My GP, Dr. Alex Lickerman, has once again put up a coronavirus post on his practice’s website, and allowed me to reference it here. It’s timely because it’s all about the new Pfizer vaccine. (A ICU nurse in New York may have been the first to get the shot.) How effective is it, and how do we know that? Is it safe? What about kids under 16, who weren’t part of the clinical trials? And pregnant women, who also weren’t tested? Since this is a mRNA rather than a killed-virus vaccine, should we have extra concerns about safety? What adverse reactions have been reported? If you were already infected, does the vaccination also reduce your risk of getting reinfected? When will “normal” people who aren’t healthcare workers or nursing-home patients be able to get their jabs?
Alex has kindly agreed, as he has before, to answer readers’ questions about the new vaccine, so put your questions in the comments section below and he’ll address them as he has time. Alex has read all the relevant scientific literature, as well as the data from the vaccine trials, so ask away! But do read his 4-page summary beforehand, as it has a lot of information.
I’m not going to put up his whole post; you can go to his site to see it, which you can do by clicking on the screenshot below:
I’ll just post Alex’s recommendations, followed by his list of “unanswered questions” (indented). The short message: GET THE SHOT AS SOON AS YOU CAN!
- The vaccine is highly effective in preventing symptomatic COVID-19 infection.
- The vaccine is safe. Adverse reactions, both local and systemic, are mostly minor. Though the study hasn’t yet gone on long enough to prove there are no serious long-term adverse affects, such adverse affects, if they exist, are likely to be rare and non-life-threatening based on other Phase I and II studies of other RNA vaccines.
- We recommend everyone who is eligible to receive the vaccine should receive it when it becomes available to them.
- It very well may take all of 2021 to get everyone who’s willing to be vaccinated to receive the shots, which means it likely won’t be until early 2022 that life returns to pre-pandemic normal. In the meantime, continue to wear a mask when indoors with anyone you don’t live with, wash your hands frequently, and refrain from dining indoors at restaurants.
- While suggested by the study, still left unproven is whether BNT162b2 [Pfizer’s name for the vaccine] prevents severe COVID-19 infection, whether it prevents COVID-19 infection after just one dose, and whether it prevents COVID-19 infection in subjects who’ve already had COVID-19.
- The study didn’t look to see if the vaccine prevents asymptomatic infection. Nor did it assess whether subjects who developed COVID-19 despite vaccination are less likely to transmit the virus. Thus, it’s not yet clear how effective the vaccine will be in containing the spread of the infection.
- The study hasn’t gone on long enough to tell if subjects who were vaccinated yet still contracted COVID-19 have a lower risk of long-term effects of COVID-19.
- We don’t yet know if the vaccine reduces the risk of dying from COVID-19.
- There was insufficient data to draw conclusions about safety and efficacy of the vaccine in children younger than 16, pregnant or lactating women, and patients who are immunocompromised.
- We don’t yet know how long immunity lasts and whether or not booster shots will be necessary.

Items from a data source:

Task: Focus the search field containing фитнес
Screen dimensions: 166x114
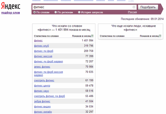Action: [83, 7]
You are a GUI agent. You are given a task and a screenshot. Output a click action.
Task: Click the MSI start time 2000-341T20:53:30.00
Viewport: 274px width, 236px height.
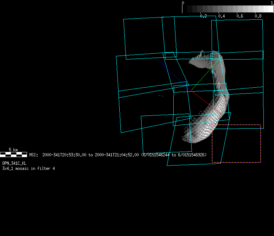64,155
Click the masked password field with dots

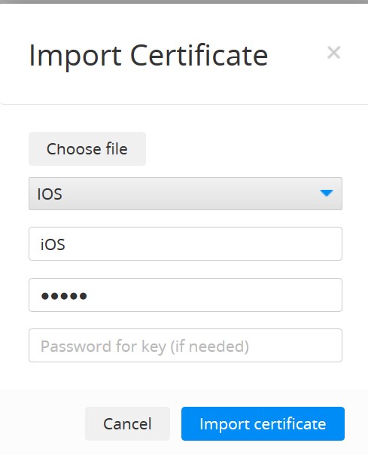pos(185,295)
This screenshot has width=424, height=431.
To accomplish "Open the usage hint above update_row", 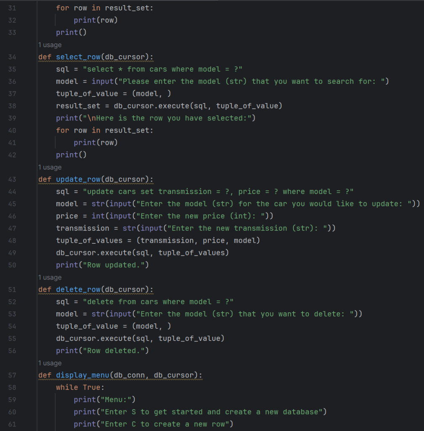I will tap(50, 167).
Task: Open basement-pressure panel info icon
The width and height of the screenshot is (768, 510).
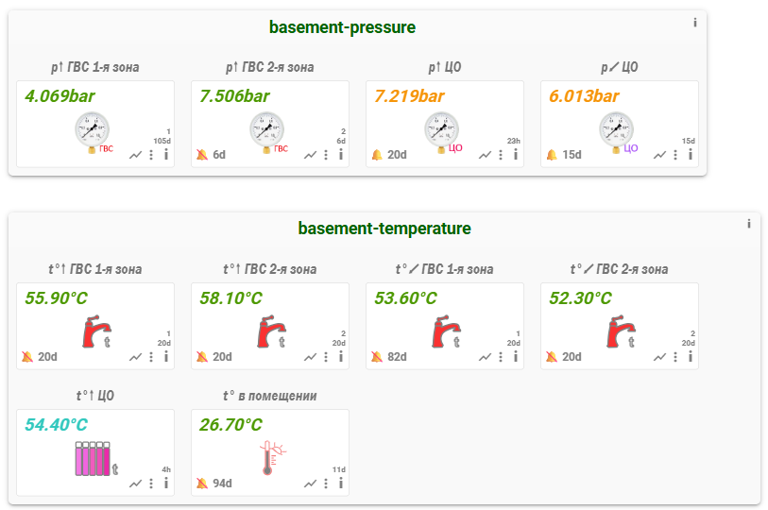Action: tap(695, 23)
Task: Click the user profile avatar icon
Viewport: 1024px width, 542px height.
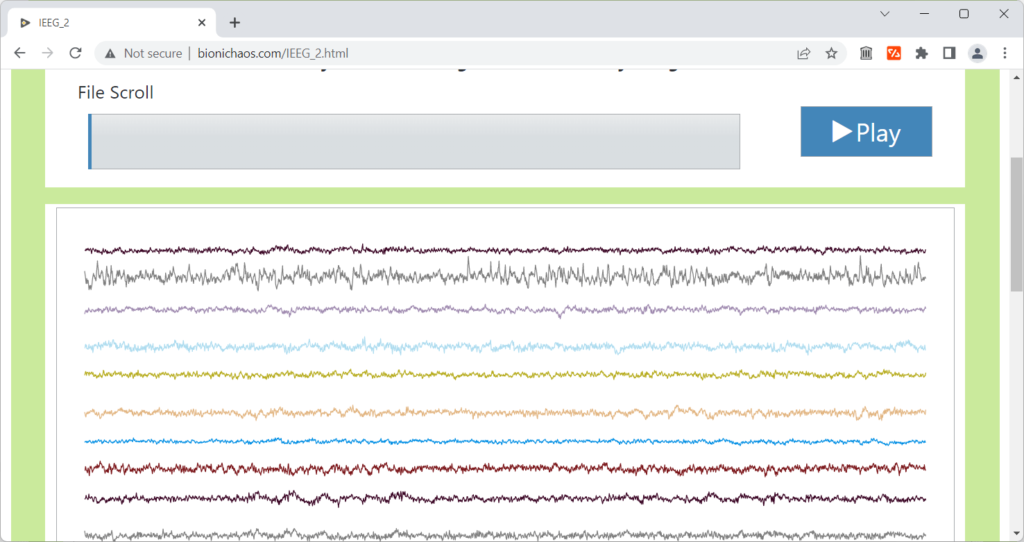Action: pyautogui.click(x=978, y=53)

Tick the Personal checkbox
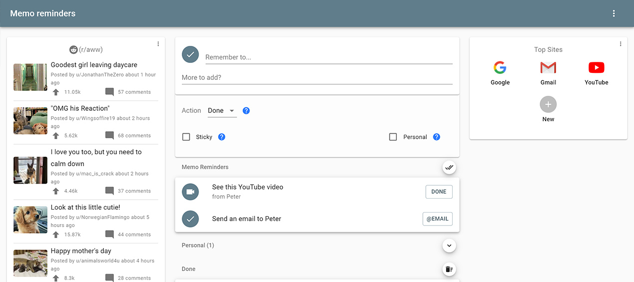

=== PROBLEMS AND TASKS ===
**a.** According to the vaccine post, why is it not yet clear how effective the vaccine will be in containing the spread of the infection? Answer in one to three sentences.
**b.** Answer these questions from the vaccine post, one line each:
(i) Who may have been the first to get the shot?
(ii) What does BNT162b2 refer to?
(iii) How many pages long is the summary that readers are asked to read before posting questions?
**c.** List every precaution the vaccine post says to continue in the meantime, until life returns to pre-pandemic normal.

=== TASK-BY-TASK SOLUTIONS ===
**a.** The study did not check whether the vaccine prevents asymptomatic infection. It also did not assess whether subjects who developed COVID-19 despite vaccination are less likely to transmit the virus.

**b.**
(i) An ICU nurse in New York
(ii) Pfizer's name for the vaccine
(iii) Four pages

**c.**
- Wear a mask when indoors with anyone you don't live with
- Wash your hands frequently
- Refrain from dining indoors at restaurants